··· Exercise input ···

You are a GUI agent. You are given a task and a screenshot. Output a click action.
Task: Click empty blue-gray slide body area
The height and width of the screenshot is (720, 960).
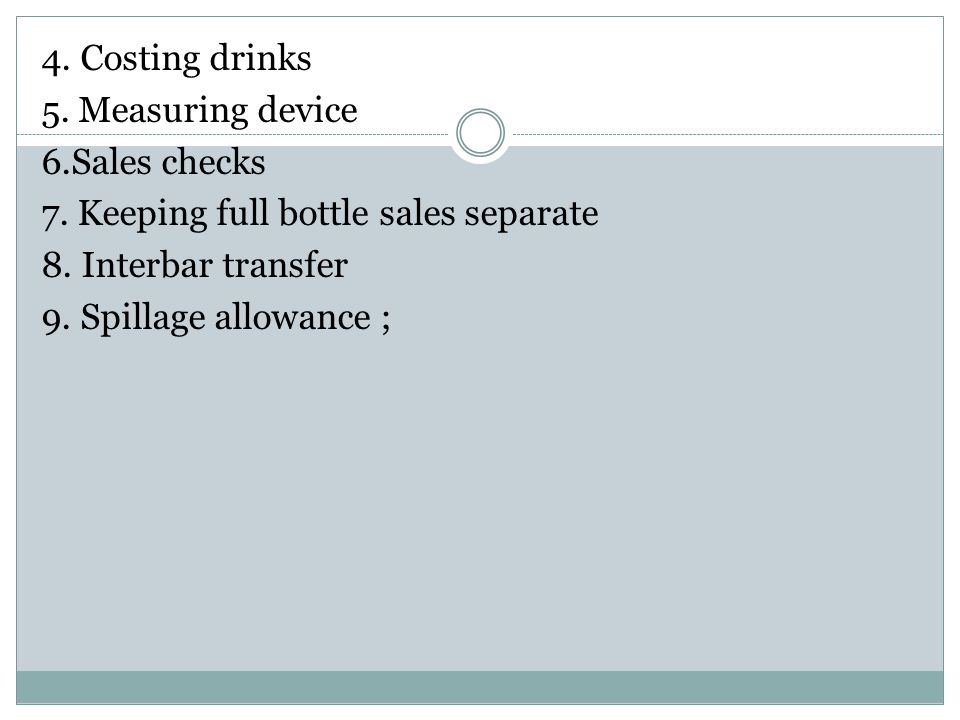pos(480,502)
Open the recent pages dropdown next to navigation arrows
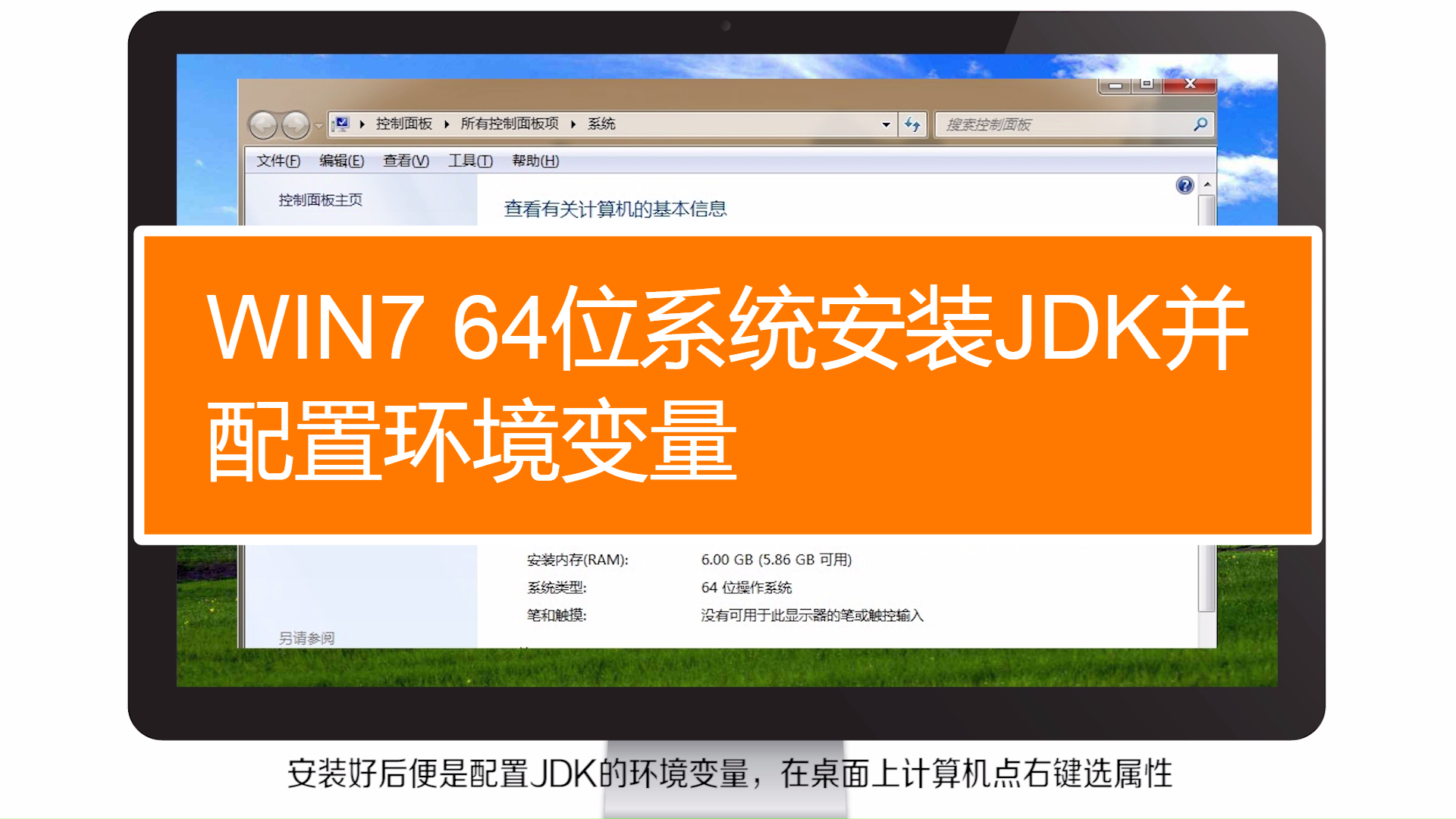The height and width of the screenshot is (819, 1456). pos(318,124)
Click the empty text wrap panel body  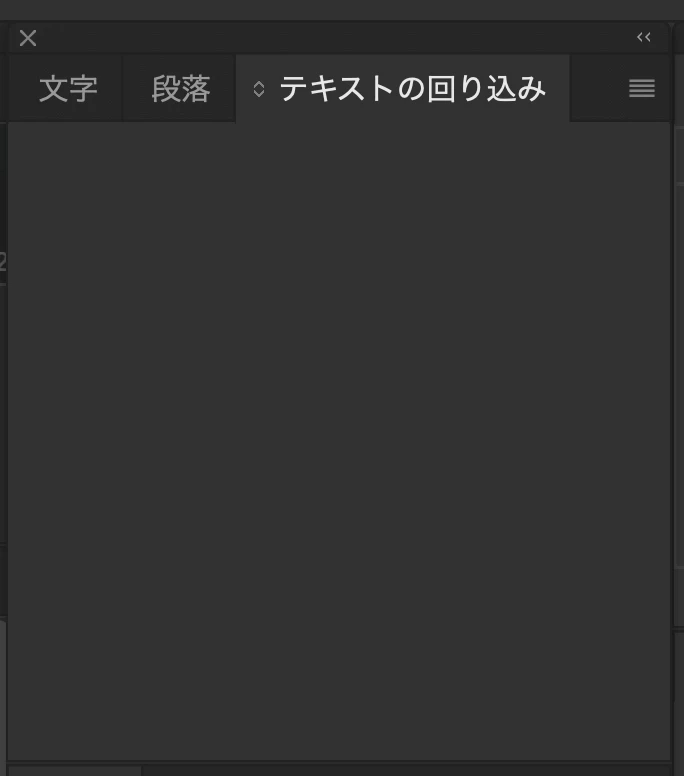[x=339, y=440]
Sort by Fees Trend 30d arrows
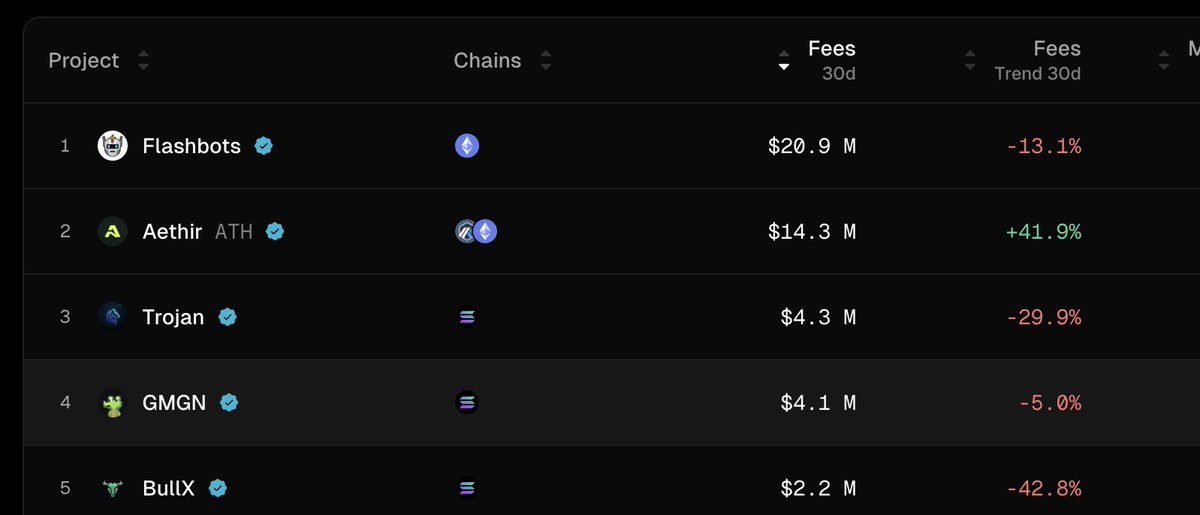The height and width of the screenshot is (515, 1200). point(969,61)
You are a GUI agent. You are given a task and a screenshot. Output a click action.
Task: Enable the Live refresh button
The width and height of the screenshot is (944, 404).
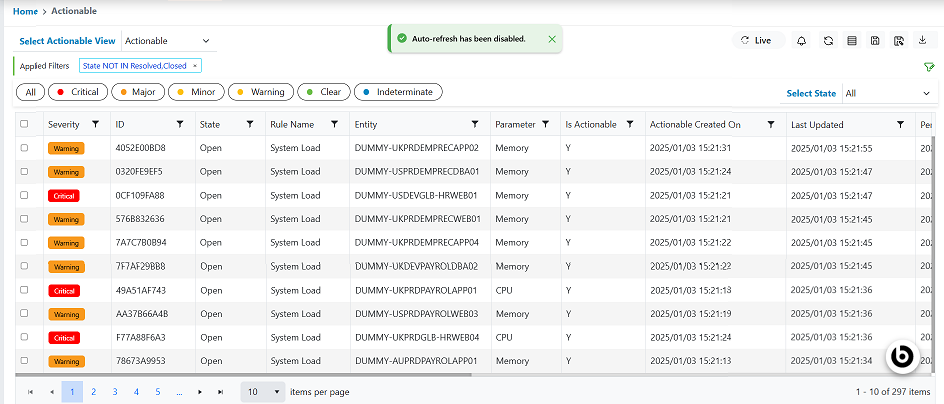pos(759,41)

···

**Task details**
Give the stretch from the line containing "Sort by Fees Trend 30d arrows" through the end of the entries again, swapping "Live refresh" for "Auto refresh" and changing nothing else. Omit the pictures from your answer.

**Written solution**
Sort by Fees Trend 30d arrows
The height and width of the screenshot is (515, 1200). point(969,61)
You are a GUI agent. You are given a task and a screenshot. Output a click action.
Task: Enable the Auto refresh button
The width and height of the screenshot is (944, 404).
pos(759,41)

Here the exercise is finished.